Debtors’ Collection Period → This ratio indicates the average time it takes a firm to collect its debts. It is obtained by dividing average debtors by credit sales and then multiplying the result with 365. A low value is preferred for this ratio as it means the firm collects the debts frequently.
Net Profit to Sales ratio → It is the ratio profit-after-tax to net sales. This ratio is widely used to assess the overall results of a company in terms of how well it is utilizing its working capital. To study whether or not the firm has improved its profitability, analysts compare current year’s ratio with that of previous year and industry’s average.

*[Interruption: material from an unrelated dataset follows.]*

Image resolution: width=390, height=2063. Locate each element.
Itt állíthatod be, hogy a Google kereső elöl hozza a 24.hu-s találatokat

Return on Equity Ratio → RoE measures how capable a firm is in generating profit from its shareholders investments. It is obtained by dividing net income by shareholders’ equity. A high RoE is preferred as it indicates that the firm is efficiently using its investors fund.
Return on Investment → This ratio evaluates the efficiency of an investment or it is the measure of return on an investment against the investment’s costs. It is calculated by finding the difference between the gain from the investment and cost of investment and then dividing the result with cost of investment. If an investment shows a positive RoI, it sends a favourable signal to the investor.